**EXTRAIT DU DOCUMENT:**
────────

GAO, Mali (AP) - Le ministre français de l'Intérieur Nicolas Sarkozy, qui entame mercredi une visite de trois jours au Mali, au Bénin et au Liberia, n'est pas le bienvenu sur le continent noir, estiment des Maliens qui lui reprochent ses positions sur l'immigration "subie" ou la "racaille" à passer au "Kärcher".
De nombreux migrants africains en France sont originaires du Mali, notamment de la région de Kayes (ouest). En 2003, Nicolas Sarkozy s'y était rendu pour plaider en faveur d'une nouvelle politique d'immigration privilégiant les aides au retour pour les Maliens désireux de mettre en oeuvre des projets de développement dans leur pays.
Depuis, le ministre a présenté un nouveau projet de loi sur l'immigration durcissant les conditions d'obtention des titres de séjour, avec l'ambition de passer d'une immigration "subie" à une immigration "choisie". Il instaure un système de quotas qui ne dit pas son nom et un nouveau titre de séjour "compétences et talents", de trois ans renouvelables, destiné à certaines catégories d'étrangers (sportifs, informaticiens, médecins, etc.).
Dans la foulée de la première loi Sarkozy sur l'immigration du 26 novembre 2003, les conditions du regroupement familial sont à nouveau renforcées tandis qu'il est mis fin aux régularisations de sans-papiers après dix ans de séjour illégal en France.
"Pour l'arrivée de Nicolas Sarkozy au Mali, les Maliens doivent lui réserver un accueil noir, à la hauteur de son mépris pour les Noirs...", souhaite avec rage Hamidou Aljoumagat, un jeune vendeur sur le marché de Gao, localité située à 1.220km de la capitale, Bamako, sur la route des migrants partis pour l'Europe.

────────

**DONNÉES BRUTES:**
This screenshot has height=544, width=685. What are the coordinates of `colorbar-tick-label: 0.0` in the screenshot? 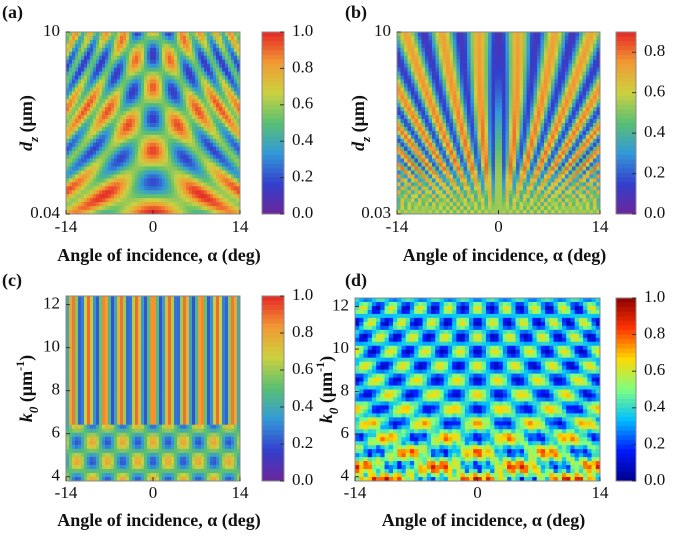 It's located at (302, 212).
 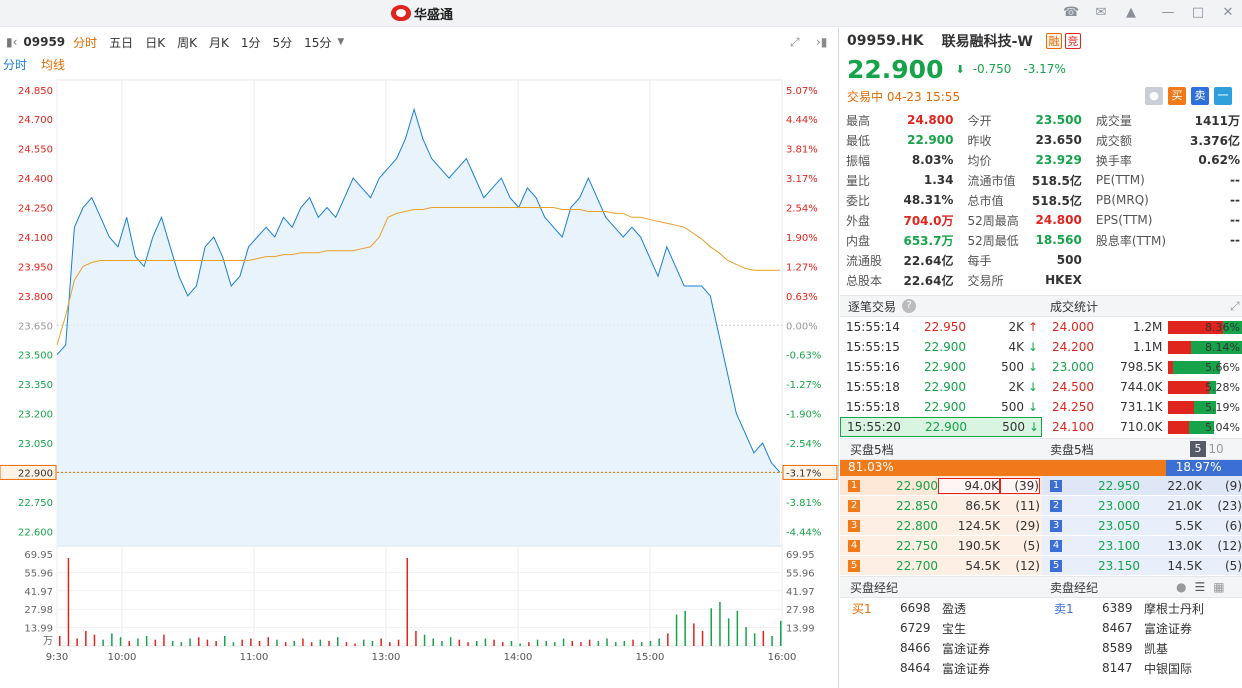 What do you see at coordinates (1142, 648) in the screenshot?
I see `sell-broker-row: 8589 凯基` at bounding box center [1142, 648].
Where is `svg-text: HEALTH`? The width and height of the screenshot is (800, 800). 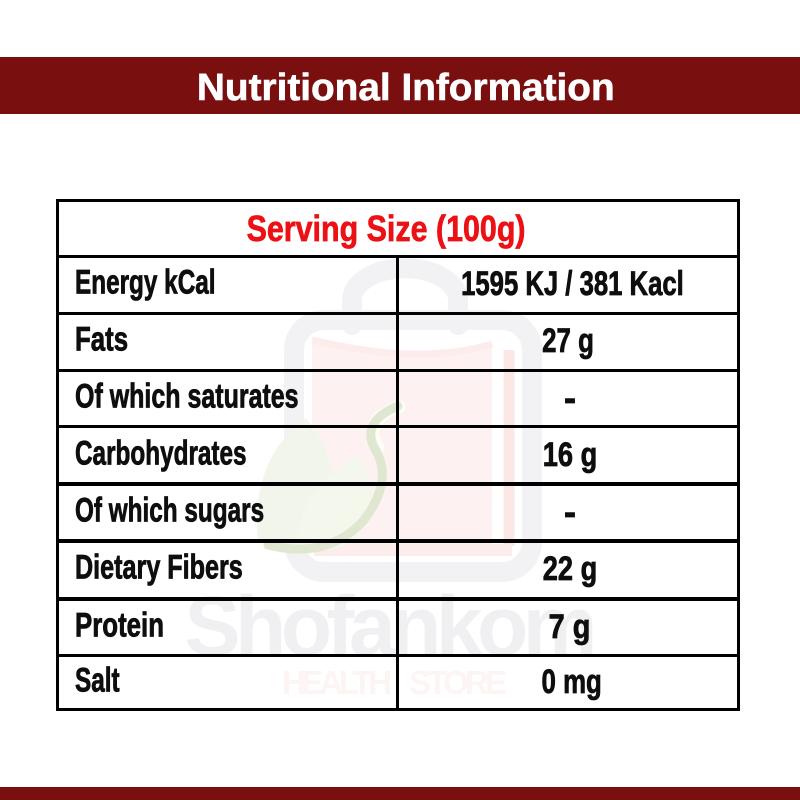 svg-text: HEALTH is located at coordinates (338, 682).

────────

**TÂCHE ASSIGNÉE A:** D'après l'article sur la tournée africaine de Nicolas Sarkozy, quelle durée de validité est prévue pour le nouveau titre de séjour « compétences et talents » ?
**TÂCHE ASSIGNÉE B:** Restituez tel quel le passage de l'article sur la tournée africaine de Nicolas Sarkozy qui commence par « De nombreux migrants » et se poursuit jusqu'à « informaticiens, médecins, etc.). ».

**RÉPONSE RÉDIGÉE A:** Trois ans, renouvelables.

**RÉPONSE RÉDIGÉE B:**
De nombreux migrants africains en France sont originaires du Mali, notamment de la région de Kayes (ouest). En 2003, Nicolas Sarkozy s'y était rendu pour plaider en faveur d'une nouvelle politique d'immigration privilégiant les aides au retour pour les Maliens désireux de mettre en oeuvre des projets de développement dans leur pays.
Depuis, le ministre a présenté un nouveau projet de loi sur l'immigration durcissant les conditions d'obtention des titres de séjour, avec l'ambition de passer d'une immigration "subie" à une immigration "choisie". Il instaure un système de quotas qui ne dit pas son nom et un nouveau titre de séjour "compétences et talents", de trois ans renouvelables, destiné à certaines catégories d'étrangers (sportifs, informaticiens, médecins, etc.).